■ EXTRAIT DU DOCUMENT:
+++

Dimanche matin, Monseigneur Pierre célèbre la messe en mémoire de don Giussani, peu après l’anniversaire de sa mort. L’Evangile des Béatitudes est un appel à « vivre différemment » et à faire le choix simple mais décisif que proposait don Giussani : « L’homme dépend toujours » rappelle Monseigneur Pierre : « Il doit décider entre dépendre de Qui fait tout ou dépendre du pouvoir ». À la fin c’est José Medina qui le remercie au nom de tous : pour son amitié et pour sa façon de nous inviter à être toujours plus « fils de don Giussani ».

Le nom de Giussani revient encore plus tard, à l’occasion d’une rencontre où l’on parle de l’éducation du cœur. Les protagonistes sont Monseigneur Pierre, Jon Balsbaugh, président du Trinity Schools Network, Stanley Hauerwas, célèbre théologien, l’un des premiers à se pencher sur l’œuvre du fondateur de CL aux Etats Unis. Ce dernier apparaît au travers d’une vidéo, interrogé par Holly Peterson. Il parle de l’éducation comme aide à découvrir la réalité dans un rapport humain (« personne n’a besoin d’être formé, mais aimé ») ; il reconnaît à don Giussani cette grande « capacité de parler aux jeunes – à tous – d’une manière qui les appelait à être eux-mêmes », car « seule une éducation du cœur crée un moi autonome, libre, ce qui est autre chose qu’un être indépendant » observe Balsbaugh.

Monseigneur Pierre part de son neveu qui devait faire une recherche sur Descartes et qui s’est trouvé enlisé dans les pages de Google. « Un océan de réponses difficiles à affronter si nous n’avons pas les bonnes questions ». Le cœur, comme l’entendait Giussani, est décisif pour cela : « Le maître est celui qui t’aide à entrer en relation avec la réalité qui t’entoure ».

+++

■ ACTIONS À RÉALISER:
**a)** D'après l'extrait sur don Giussani, expliquez pourquoi Monseigneur Pierre juge le cœur décisif.
**b)** Selon l'extrait sur don Giussani, qui remercie Monseigneur Pierre au nom de tous à la fin de la messe ?

[Enregistrements d'un jeu de données]
+++

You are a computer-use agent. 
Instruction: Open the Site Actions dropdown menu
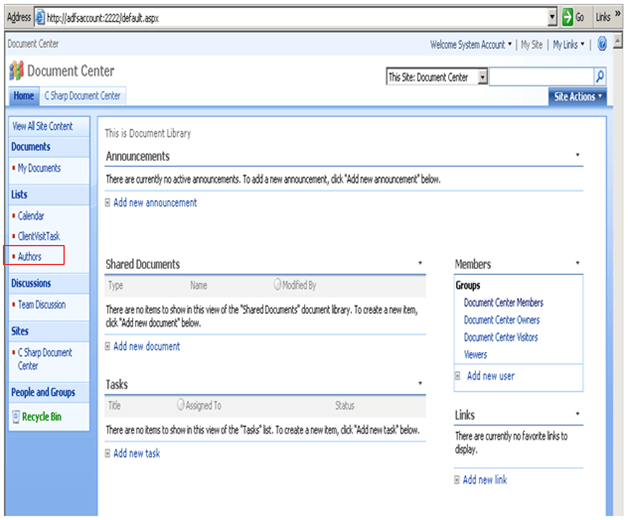(x=578, y=96)
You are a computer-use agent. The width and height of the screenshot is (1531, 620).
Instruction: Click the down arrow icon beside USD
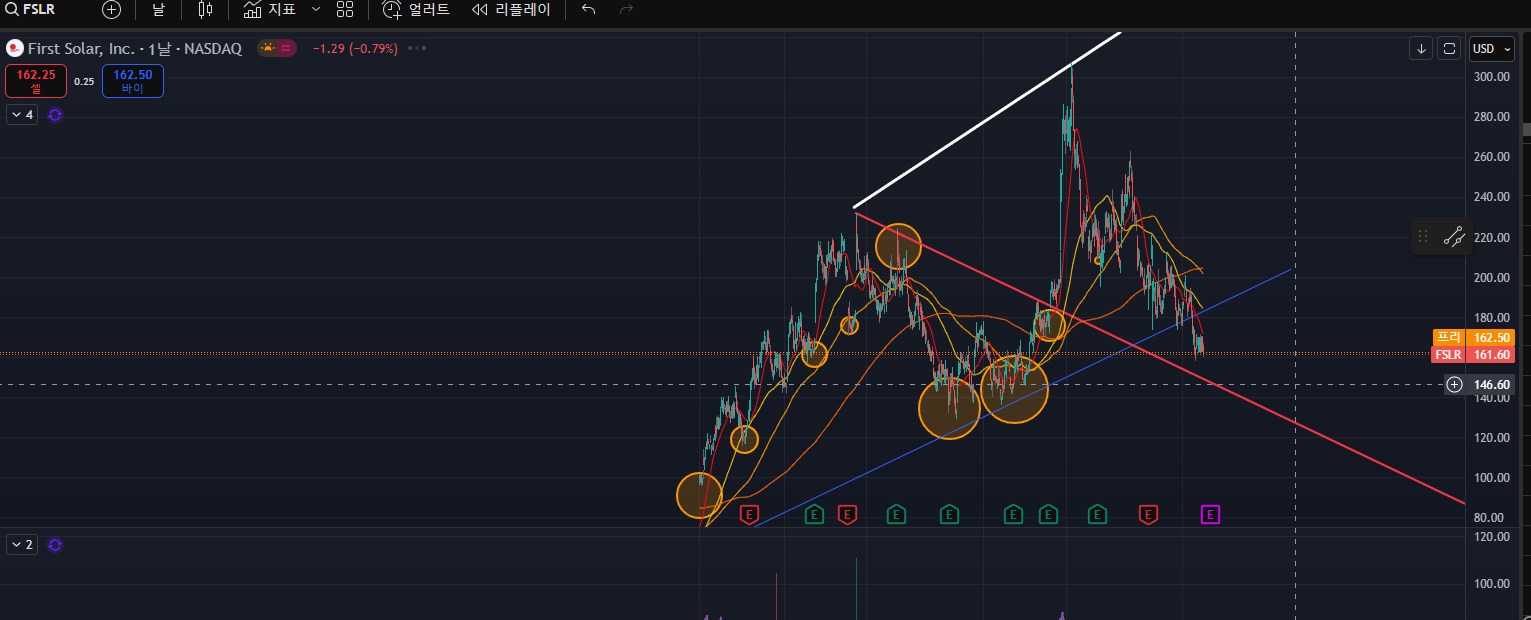1421,49
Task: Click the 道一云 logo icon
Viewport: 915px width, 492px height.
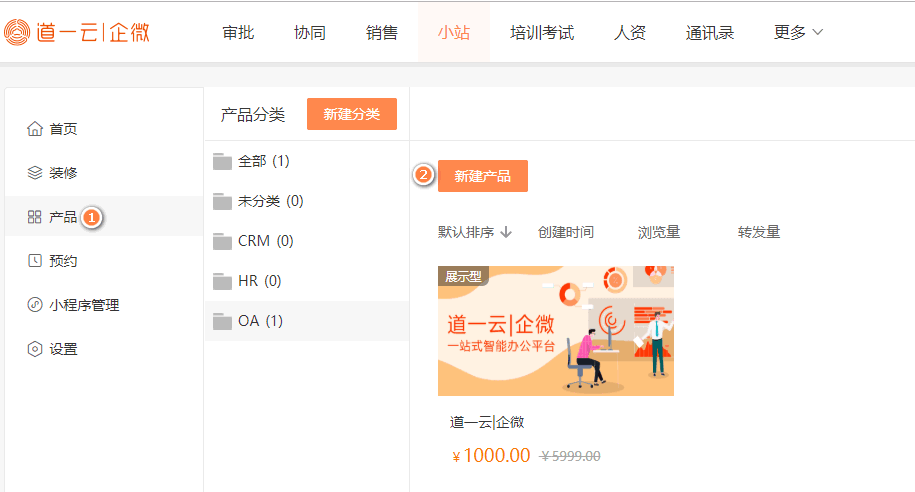Action: coord(18,32)
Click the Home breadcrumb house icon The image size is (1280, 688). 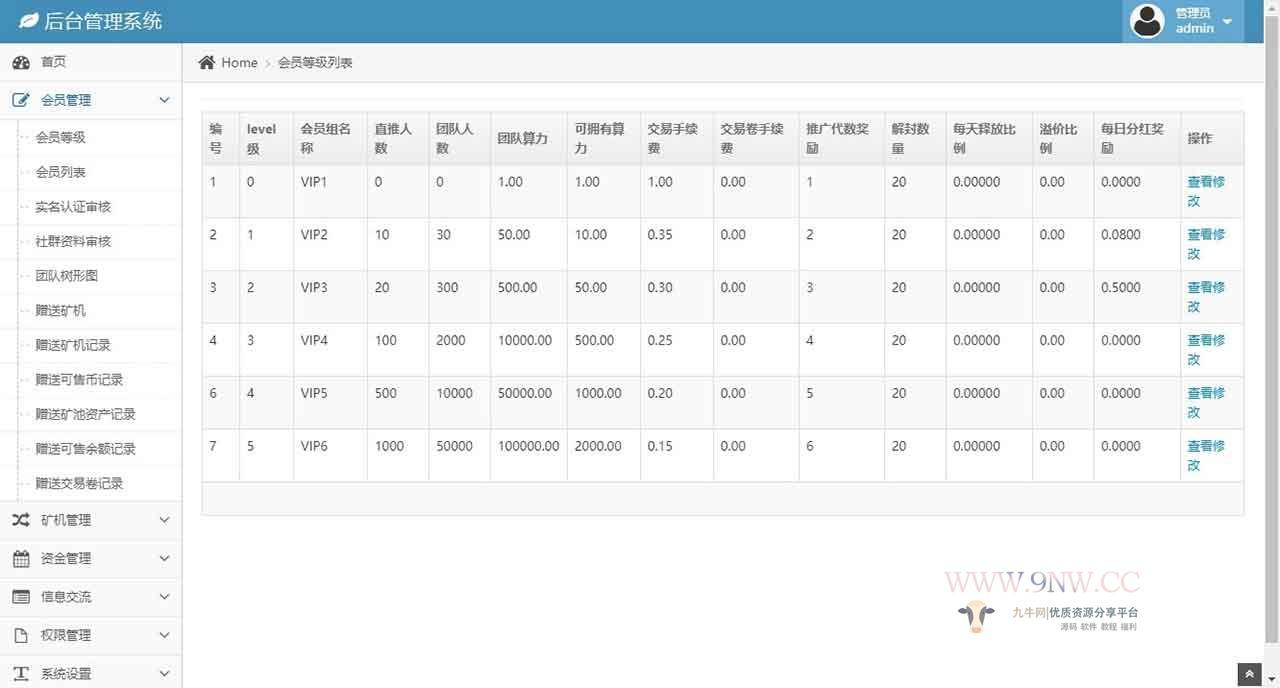[x=207, y=62]
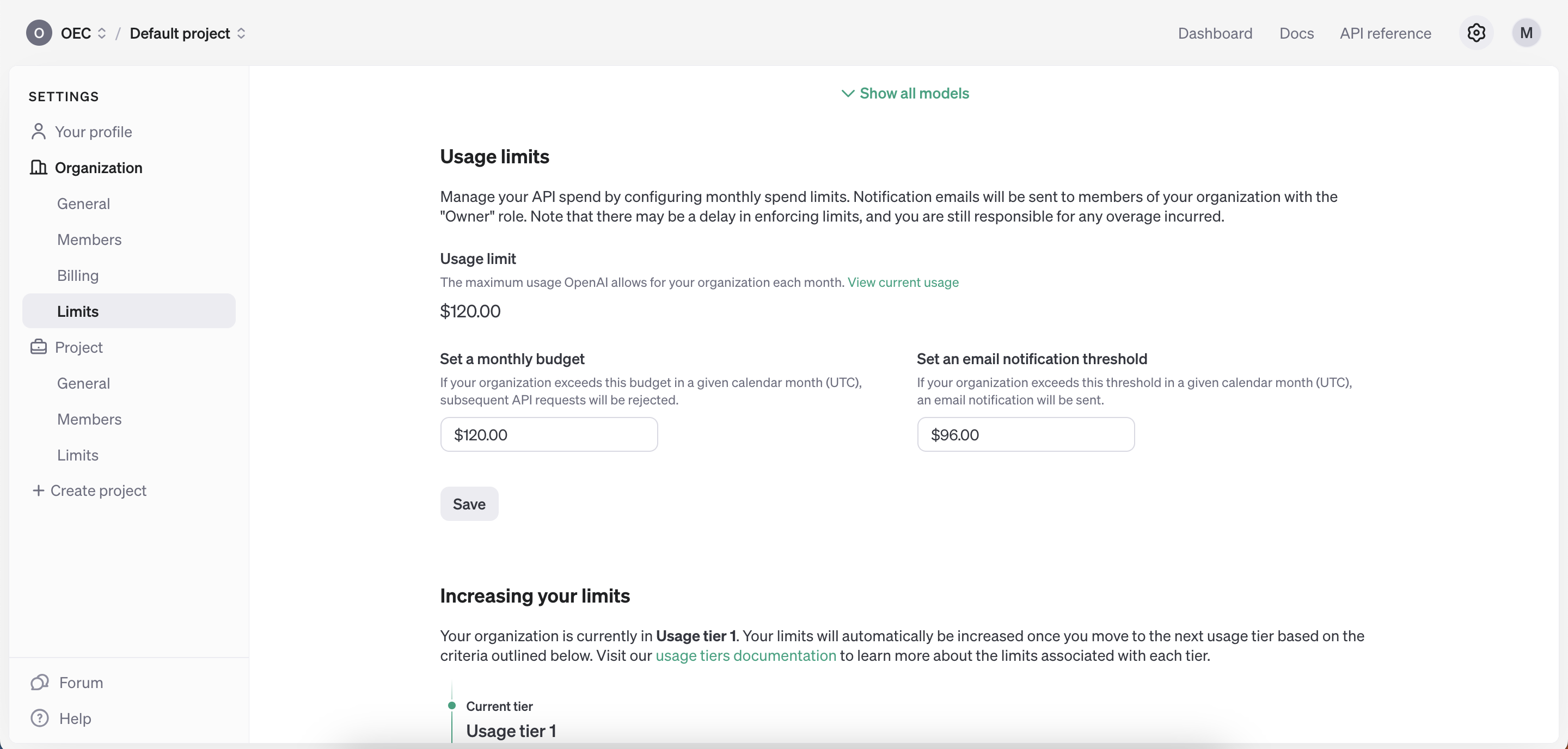Viewport: 1568px width, 749px height.
Task: Click the Help question mark icon
Action: click(40, 718)
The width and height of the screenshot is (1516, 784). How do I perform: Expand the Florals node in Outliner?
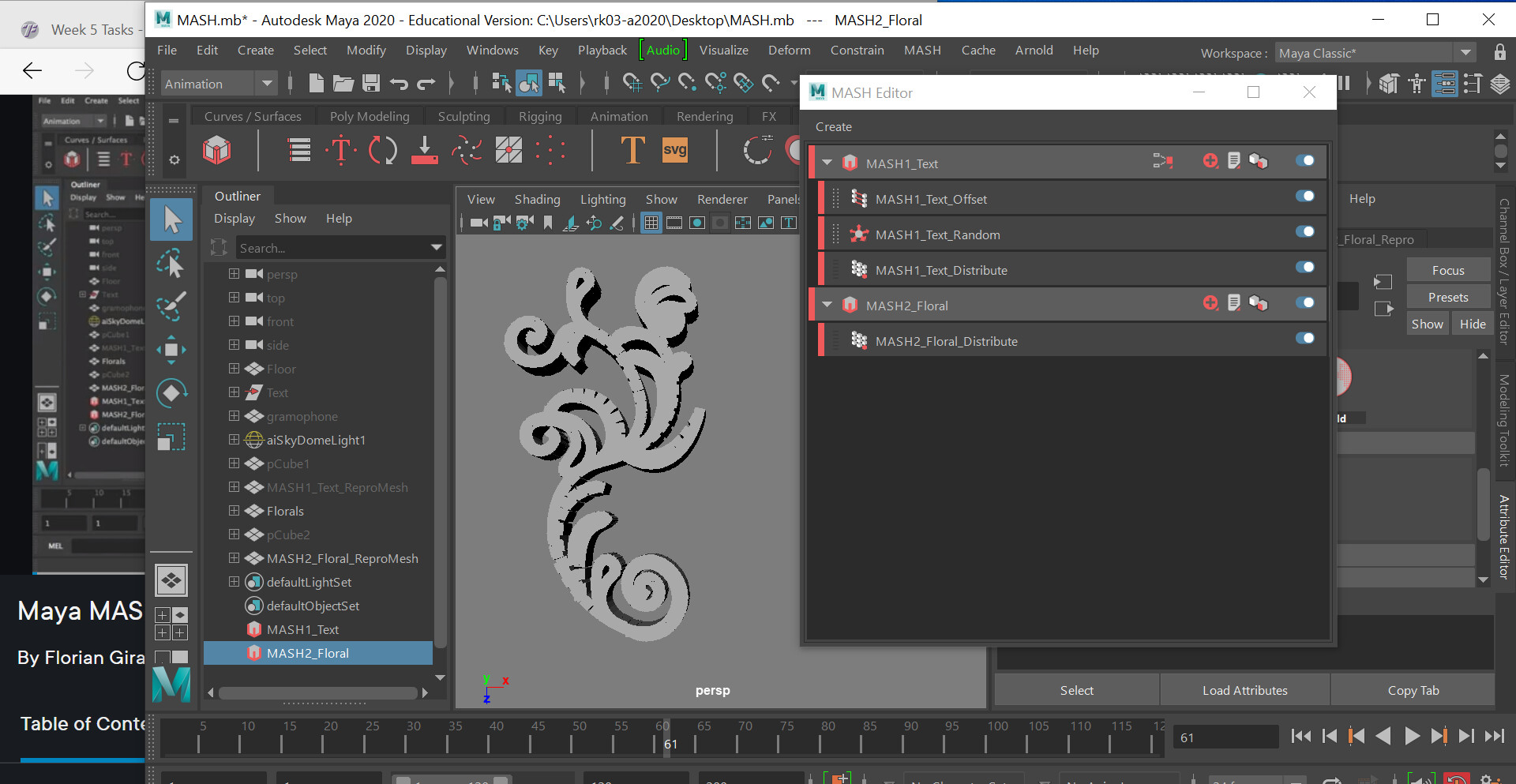234,511
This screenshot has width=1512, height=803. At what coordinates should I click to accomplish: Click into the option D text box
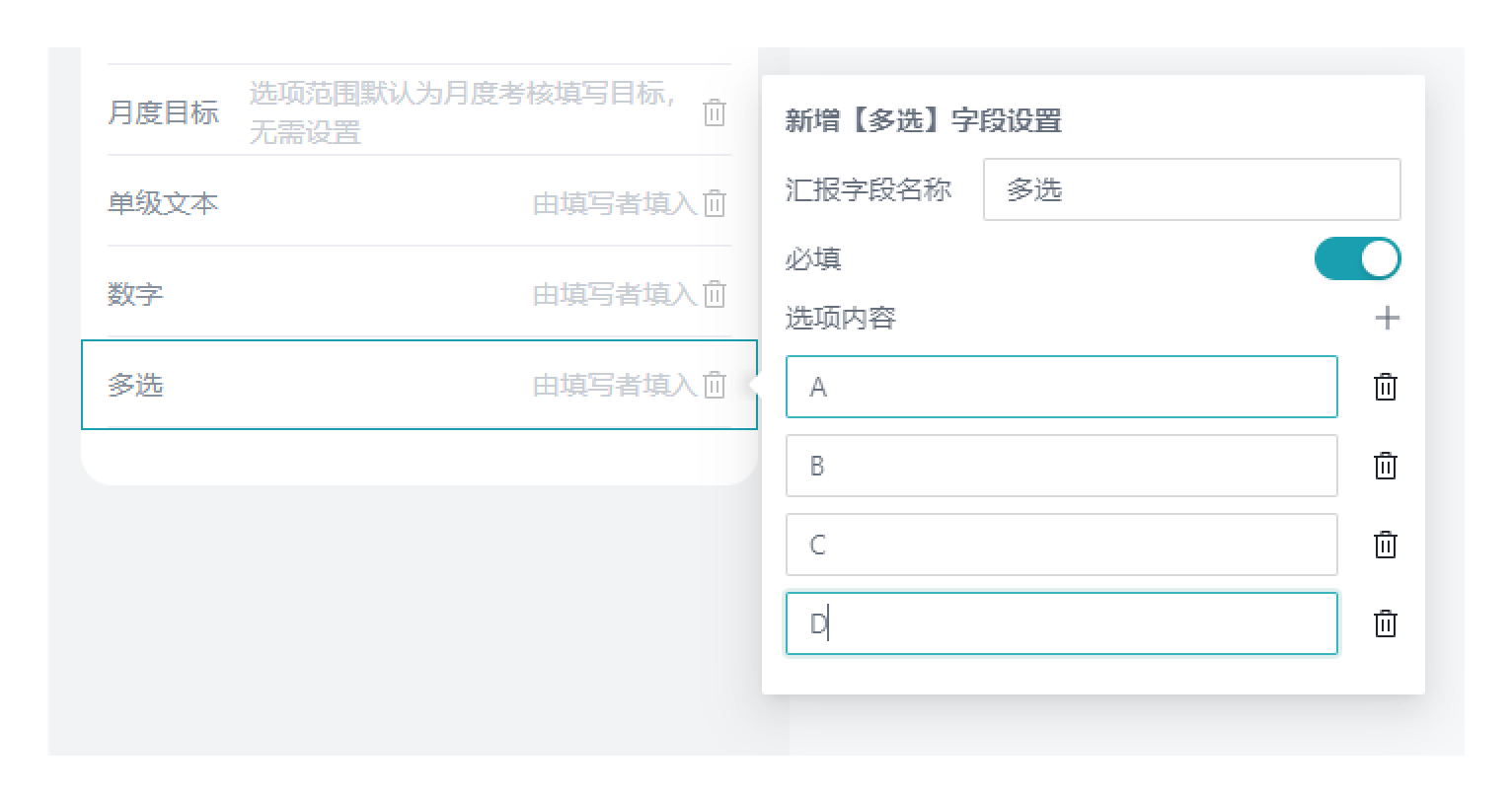[x=1061, y=623]
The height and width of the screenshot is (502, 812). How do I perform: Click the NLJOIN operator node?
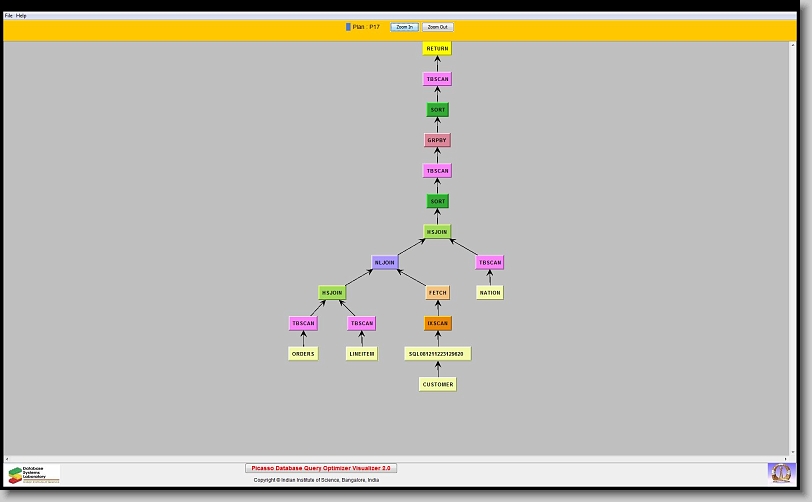click(385, 262)
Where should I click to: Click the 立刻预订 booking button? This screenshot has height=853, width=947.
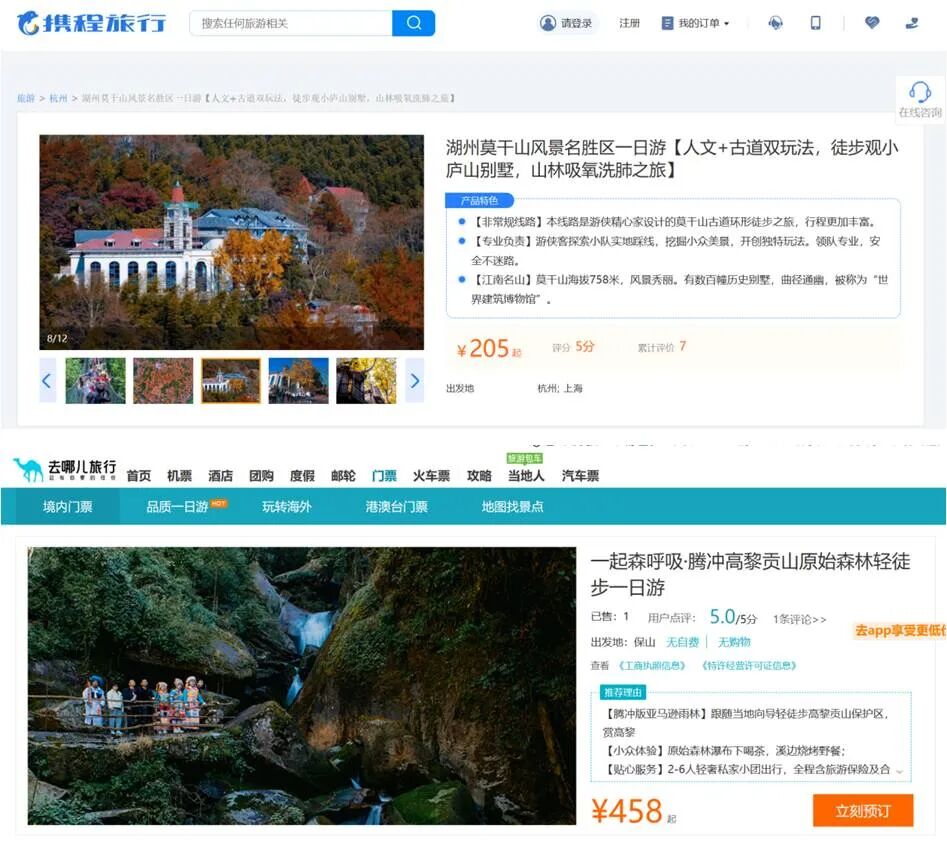(865, 810)
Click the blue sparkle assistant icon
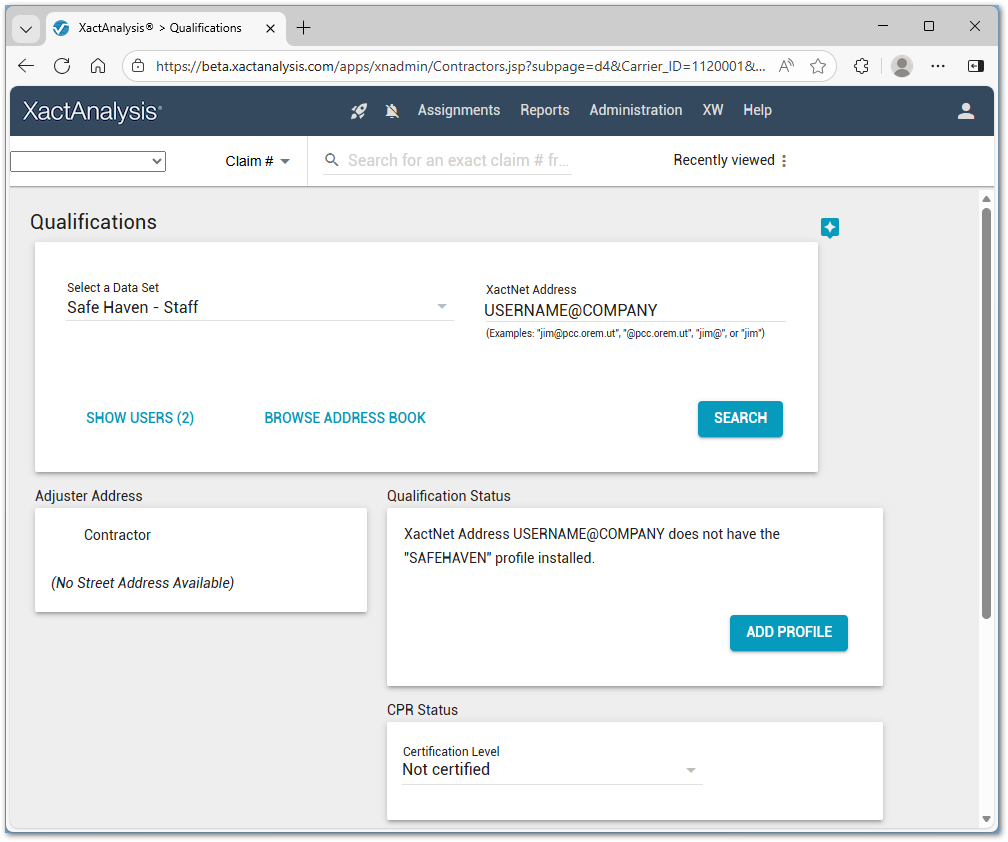The height and width of the screenshot is (842, 1008). coord(829,228)
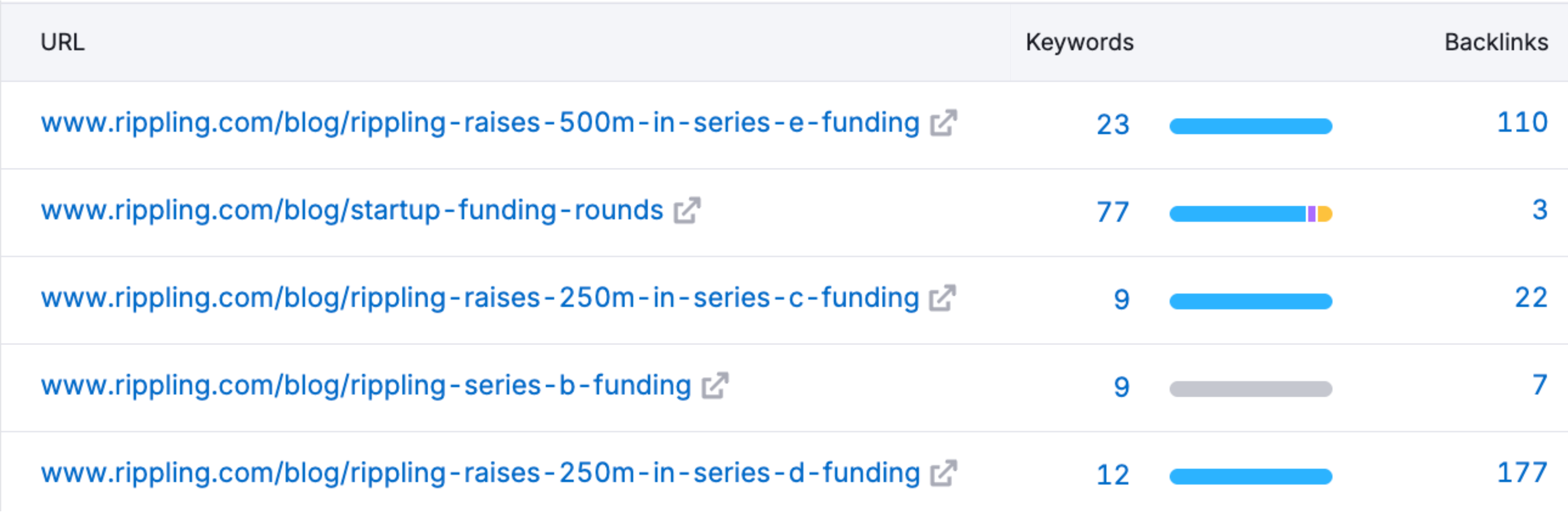Click the URL column header
This screenshot has height=529, width=1568.
(x=63, y=42)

+++

■ RÉPONSES ATTENDUES:
**a)** Son neveu, en cherchant des informations sur Descartes, s'est enlisé dans les pages de Google, face à « un océan de réponses difficiles à affronter si nous n'avons pas les bonnes questions ». Le cœur, tel que l'entendait Giussani, est décisif pour avoir ces bonnes questions.

**b)** José Medina.